Marcos Gonzalez-Gaitan

Biophysics of the Gradient


Cells in a tissue know about their position by reading the gradient of concentration of morphogens. Morphogens are transcribed in clusters of cells from developing tissues and from there the morphogen is secreted and diffuse to form a gradient of concentration as the molecules are diluted away from the source.

The conceptof morphogen gradient is deeply quantitative: cells respond with signaling above a threshold concentration value. We have been interested on what controls the formation of the gradient in physical and cell biological terms. We focused in a particular morphogen that operates during Drosophila wing development: the TGF-beta type morphogen Dpp.

We understand it in physical terms: it depends on the diffusion coefficient, the rate of degradation, the rate of production in the source. At the cell biological level, we found that endocytosis of the ligand is important for its movement. Perhaps the morphogens are moving through the cells by endocytosis and recycling, rather than around the cells by free diffusion.


Biophysics of tissue growth and morphogens

We have then studied in a highly quantitative way the behaviour of the gradient as the developing tissue grows. We think that the cells can compute the increase in signaling over time and use this information to control growth.gg_proj_growth.jpg

Also, the gradient changes its properties during growth: it flattens because the Dpp degradation rate decreases during development and this contributes to keep cells increasing their signaling level over time. We want to understand the physics and molecular biology of this flattening phenomenon. Which factor controlling lysosomal degradation of the morphogen can compute the size of the tissue to fine tune the Dpp degradation rate?

We also want to understand what is the noise of the system, how it fluctuates, because this must affect the computation of signaling over time.

Of course is also important to figure out how cells can measure signaling over time: "how do cells measure time derivatives?". To study this we are engineering signaling biosensors that allow us to study in real time the signaling levels in individual cells as the tissue grows.

Our model system to study this has been the Drosophila fly wing. We are approaching with the same quantitative, physics strategy the morphogen-dependent growth of the pectoral fin of Zebrafish.


Sara endosomes


We speculate that, to measure signaling over time, cells need a memory of the signaling level. Some of us think that this memory reside in the endosomal pool of molecules. We study a particular endosome: the Sara endosome.
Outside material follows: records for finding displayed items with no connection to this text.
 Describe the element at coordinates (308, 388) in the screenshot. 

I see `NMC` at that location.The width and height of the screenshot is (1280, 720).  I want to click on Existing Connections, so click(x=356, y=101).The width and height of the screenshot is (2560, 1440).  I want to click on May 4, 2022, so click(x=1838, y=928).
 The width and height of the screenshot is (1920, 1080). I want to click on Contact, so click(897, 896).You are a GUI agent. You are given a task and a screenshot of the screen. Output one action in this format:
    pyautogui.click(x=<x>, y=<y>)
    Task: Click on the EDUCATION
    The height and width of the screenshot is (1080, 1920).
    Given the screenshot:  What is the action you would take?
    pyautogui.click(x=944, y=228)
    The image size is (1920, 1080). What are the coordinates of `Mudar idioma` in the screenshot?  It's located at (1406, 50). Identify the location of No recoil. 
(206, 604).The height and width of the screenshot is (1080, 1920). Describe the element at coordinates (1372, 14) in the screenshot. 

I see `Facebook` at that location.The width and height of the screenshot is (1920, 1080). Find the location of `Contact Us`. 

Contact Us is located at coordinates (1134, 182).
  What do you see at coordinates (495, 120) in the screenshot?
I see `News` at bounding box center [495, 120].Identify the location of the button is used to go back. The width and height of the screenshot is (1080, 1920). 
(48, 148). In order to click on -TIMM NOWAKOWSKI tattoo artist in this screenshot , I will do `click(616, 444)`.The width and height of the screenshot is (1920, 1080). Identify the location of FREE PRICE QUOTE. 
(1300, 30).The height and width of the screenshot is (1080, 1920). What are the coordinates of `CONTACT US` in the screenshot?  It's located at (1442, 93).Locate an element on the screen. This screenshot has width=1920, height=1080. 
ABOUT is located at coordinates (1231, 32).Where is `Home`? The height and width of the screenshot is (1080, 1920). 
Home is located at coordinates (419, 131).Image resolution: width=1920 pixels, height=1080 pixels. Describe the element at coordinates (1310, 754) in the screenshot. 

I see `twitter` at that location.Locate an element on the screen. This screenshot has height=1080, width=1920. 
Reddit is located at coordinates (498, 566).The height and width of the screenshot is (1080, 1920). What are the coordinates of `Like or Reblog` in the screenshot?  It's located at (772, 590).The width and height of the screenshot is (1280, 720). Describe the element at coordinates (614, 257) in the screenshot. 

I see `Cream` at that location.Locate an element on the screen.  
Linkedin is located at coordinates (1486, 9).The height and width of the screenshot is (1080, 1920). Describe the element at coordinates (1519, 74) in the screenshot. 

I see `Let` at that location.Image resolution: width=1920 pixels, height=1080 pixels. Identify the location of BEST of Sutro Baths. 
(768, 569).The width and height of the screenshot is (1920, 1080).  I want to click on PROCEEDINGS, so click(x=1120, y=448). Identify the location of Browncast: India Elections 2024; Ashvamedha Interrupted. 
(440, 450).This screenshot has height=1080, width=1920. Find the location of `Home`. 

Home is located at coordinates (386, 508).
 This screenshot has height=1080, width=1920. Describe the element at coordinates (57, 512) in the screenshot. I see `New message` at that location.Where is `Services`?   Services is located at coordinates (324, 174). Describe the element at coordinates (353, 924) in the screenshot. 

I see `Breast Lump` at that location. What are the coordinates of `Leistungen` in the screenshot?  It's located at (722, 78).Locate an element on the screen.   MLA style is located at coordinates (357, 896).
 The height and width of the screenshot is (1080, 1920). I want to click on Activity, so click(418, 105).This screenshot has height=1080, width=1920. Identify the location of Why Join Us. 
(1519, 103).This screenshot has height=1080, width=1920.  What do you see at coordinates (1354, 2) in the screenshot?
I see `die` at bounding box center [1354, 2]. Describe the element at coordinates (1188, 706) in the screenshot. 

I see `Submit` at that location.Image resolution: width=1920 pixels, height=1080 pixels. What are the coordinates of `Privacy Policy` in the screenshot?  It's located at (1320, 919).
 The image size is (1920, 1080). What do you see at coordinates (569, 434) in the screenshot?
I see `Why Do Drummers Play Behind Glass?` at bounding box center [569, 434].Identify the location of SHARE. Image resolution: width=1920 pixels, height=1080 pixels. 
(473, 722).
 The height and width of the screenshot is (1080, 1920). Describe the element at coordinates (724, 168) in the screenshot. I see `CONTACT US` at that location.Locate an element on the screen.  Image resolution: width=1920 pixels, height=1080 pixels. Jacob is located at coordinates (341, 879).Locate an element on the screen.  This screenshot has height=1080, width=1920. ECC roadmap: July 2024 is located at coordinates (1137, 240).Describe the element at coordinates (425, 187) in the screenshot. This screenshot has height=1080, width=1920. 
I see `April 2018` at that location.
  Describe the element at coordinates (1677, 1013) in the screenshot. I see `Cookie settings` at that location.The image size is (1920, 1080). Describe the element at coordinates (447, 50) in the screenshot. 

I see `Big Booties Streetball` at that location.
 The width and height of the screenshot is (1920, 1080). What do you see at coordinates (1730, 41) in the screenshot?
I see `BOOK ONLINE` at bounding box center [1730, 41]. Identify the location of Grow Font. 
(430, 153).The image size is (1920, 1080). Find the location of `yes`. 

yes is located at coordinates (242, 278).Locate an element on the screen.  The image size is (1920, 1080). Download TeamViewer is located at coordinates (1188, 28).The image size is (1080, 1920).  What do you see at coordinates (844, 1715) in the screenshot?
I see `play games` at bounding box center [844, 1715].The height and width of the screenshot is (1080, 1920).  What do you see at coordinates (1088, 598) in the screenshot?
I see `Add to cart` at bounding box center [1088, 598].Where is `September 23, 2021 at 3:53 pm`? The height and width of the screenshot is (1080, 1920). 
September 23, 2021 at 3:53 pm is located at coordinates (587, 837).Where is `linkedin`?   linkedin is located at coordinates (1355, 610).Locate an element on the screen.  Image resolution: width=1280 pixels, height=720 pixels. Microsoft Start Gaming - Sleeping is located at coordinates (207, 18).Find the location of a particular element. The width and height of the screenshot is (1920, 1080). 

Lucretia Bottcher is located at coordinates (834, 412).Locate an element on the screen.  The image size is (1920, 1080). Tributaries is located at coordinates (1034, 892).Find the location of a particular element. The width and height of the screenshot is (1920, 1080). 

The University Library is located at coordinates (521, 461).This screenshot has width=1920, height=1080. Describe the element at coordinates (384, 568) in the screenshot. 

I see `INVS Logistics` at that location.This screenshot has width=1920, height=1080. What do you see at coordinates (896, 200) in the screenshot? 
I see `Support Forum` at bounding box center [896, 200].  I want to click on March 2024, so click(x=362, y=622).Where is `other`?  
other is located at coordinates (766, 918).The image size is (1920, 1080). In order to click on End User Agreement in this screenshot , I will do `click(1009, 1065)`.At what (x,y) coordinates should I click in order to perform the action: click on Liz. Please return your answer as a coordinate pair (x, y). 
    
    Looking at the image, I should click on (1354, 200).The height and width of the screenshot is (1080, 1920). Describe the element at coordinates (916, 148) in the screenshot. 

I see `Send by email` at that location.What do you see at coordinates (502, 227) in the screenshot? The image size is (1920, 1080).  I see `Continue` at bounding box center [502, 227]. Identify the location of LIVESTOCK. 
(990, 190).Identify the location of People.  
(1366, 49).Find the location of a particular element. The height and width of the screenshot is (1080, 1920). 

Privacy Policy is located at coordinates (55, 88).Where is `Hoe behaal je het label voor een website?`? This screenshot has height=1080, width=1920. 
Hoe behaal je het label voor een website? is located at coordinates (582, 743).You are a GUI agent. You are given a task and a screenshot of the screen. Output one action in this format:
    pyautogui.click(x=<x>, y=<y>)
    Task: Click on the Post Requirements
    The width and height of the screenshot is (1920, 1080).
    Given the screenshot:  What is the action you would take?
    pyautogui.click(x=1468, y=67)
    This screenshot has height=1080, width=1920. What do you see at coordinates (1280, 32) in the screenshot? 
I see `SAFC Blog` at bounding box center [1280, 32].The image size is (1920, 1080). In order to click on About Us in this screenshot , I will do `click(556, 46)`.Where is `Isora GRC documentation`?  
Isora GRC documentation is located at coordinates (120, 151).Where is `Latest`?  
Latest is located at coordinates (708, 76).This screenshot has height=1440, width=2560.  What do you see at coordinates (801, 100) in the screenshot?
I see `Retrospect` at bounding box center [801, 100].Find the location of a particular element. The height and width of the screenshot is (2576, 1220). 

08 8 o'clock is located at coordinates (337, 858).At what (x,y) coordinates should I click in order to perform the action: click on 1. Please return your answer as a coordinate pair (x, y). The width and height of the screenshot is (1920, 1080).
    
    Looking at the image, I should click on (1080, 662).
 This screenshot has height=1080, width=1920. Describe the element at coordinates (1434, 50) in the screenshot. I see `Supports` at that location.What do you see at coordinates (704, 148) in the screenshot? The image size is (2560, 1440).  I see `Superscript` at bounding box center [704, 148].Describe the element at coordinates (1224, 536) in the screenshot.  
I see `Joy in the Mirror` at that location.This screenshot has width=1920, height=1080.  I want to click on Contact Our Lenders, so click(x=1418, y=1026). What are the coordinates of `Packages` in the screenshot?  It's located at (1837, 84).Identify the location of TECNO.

We have studied these Sara endosomes in the past and found that they are dispatched symmetrically across mitosis by using the mitotic spindle. This ensures that, in a morphogen gradient situation, daughter cells after mitosis "remember" the signaling levels of the mother.

We then studied the Sara endosomes during asymmetric division. In the sensory organ precursors and in stem cells. We focused on neural stem cells and intestinal stem cells. We found that in these situations the Sara endosomes contain the key signaling molecules there, Notch and Delta. In this set up, the Sara endosomes also go to the spindle, but this time they move asymetrically into only one of the daughter cells. And this is essential to bias the signaling event. Also during the mitosis of the neural precursors of a vertebrate, the Zebrafish. In Zebrafish, we are also looking at the Anthrax receptors, because they turn out to control the polarized mitosis of cells during early embryogenesis, a process which is behind the convergence-extension movements that shape the fish embryo.

We are now studying the biophysics and the molecular machineries behind the directed motility of the Sara endosomes. We developed many assays for this, among other things the generation of magnetic endosomes whose motility we can direct at our will using magnets.


Lipidomics in fish and flies


We think that the lipid composition of these compartments, which is largely unknown, form part of the molecular machinery that endows this particular behaviour. In flies and fish, the lipids are largely unexplored. We initiated a lipidomics project to understand the role of lipids during development. We do this in collaboration with the Wenk lab in Singapore in the context of the LipidX consortium. With them we are learning to quantitate and characterize the highly rich lipid repertoire during the development of flies and fish.